Het argument, dat een goedbetaald politicus minder gevoelig voor corruptie zou zijn laten we niet gelden. Dat is een boude omkering van de 19e eeuwse stelling dat loon voor parlementariërs een belemmering voor hun onafhankelijkheid is. Corruptie hangt van iemands karakter en levenskeuzes af, niet van de hoeveelheid “schadeloosstelling”. Volksvertegenwoordigers dienen op die kwaliteiten bij de bevolking te scoren.

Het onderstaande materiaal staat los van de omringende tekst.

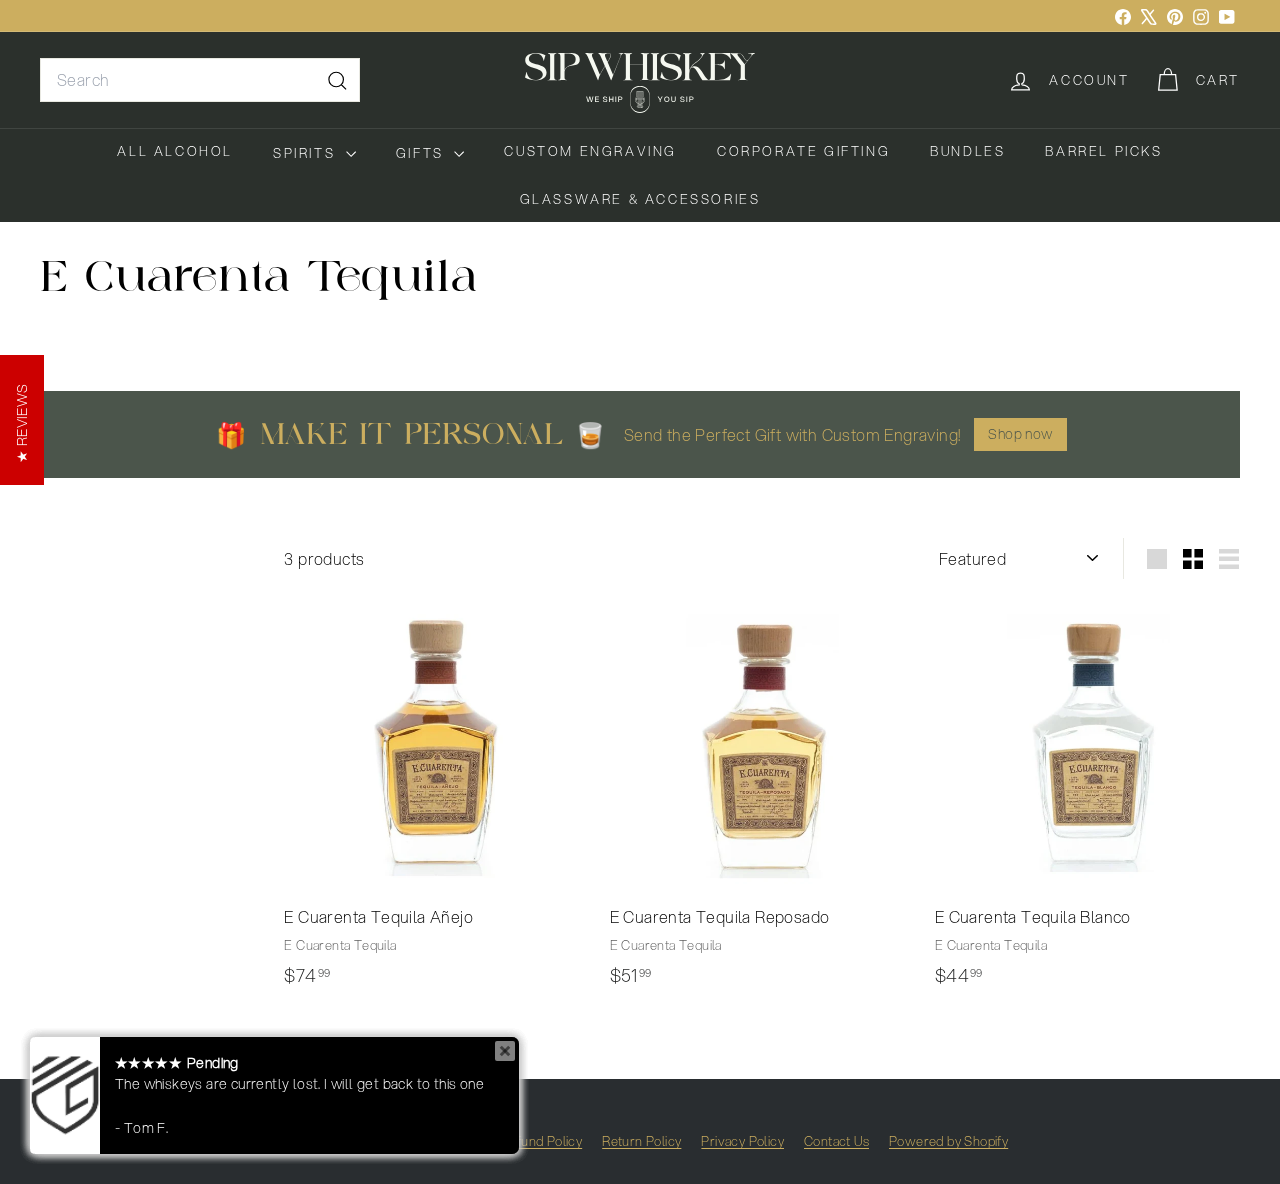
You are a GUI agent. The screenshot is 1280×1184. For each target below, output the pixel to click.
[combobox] (200, 80)
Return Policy (641, 1141)
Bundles (967, 151)
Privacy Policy (742, 1141)
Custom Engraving (590, 151)
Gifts (423, 153)
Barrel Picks (1103, 151)
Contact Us (836, 1141)
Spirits (307, 153)
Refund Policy (541, 1141)
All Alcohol (175, 151)
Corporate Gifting (803, 151)
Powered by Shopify (948, 1141)
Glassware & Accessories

Lieden, die zichzelf duur willen verkopen zet je beter niet op het pluche.
Libertair alternatief
In een op libertaire grondslag zichzelf ordenende samenleving zul je geen beroepspolitici tegen kunnen komen. Het past niet in ons concept. Afgevaardigden van straten, wijken, dorpen, gemeentes, districten en provincies worden door hun achterban gedragen en moeten zich tegenover hun achterban verantwoorden. Directe democratie gaat samen met een absolute bescherming van het zelfeigendom en van grondrechten. Directe democratie zorgt voor breed gedragen beslissingen. De macht is er gedecentraliseerd, zodat er geen zelfbediening vanuit de gemeenschappelijke middelen bestaat.
Slechts lieden welke van politiek hun broodwinning gemaakt hebben zullen je wijsmaken dat dat “niet realistisch” is.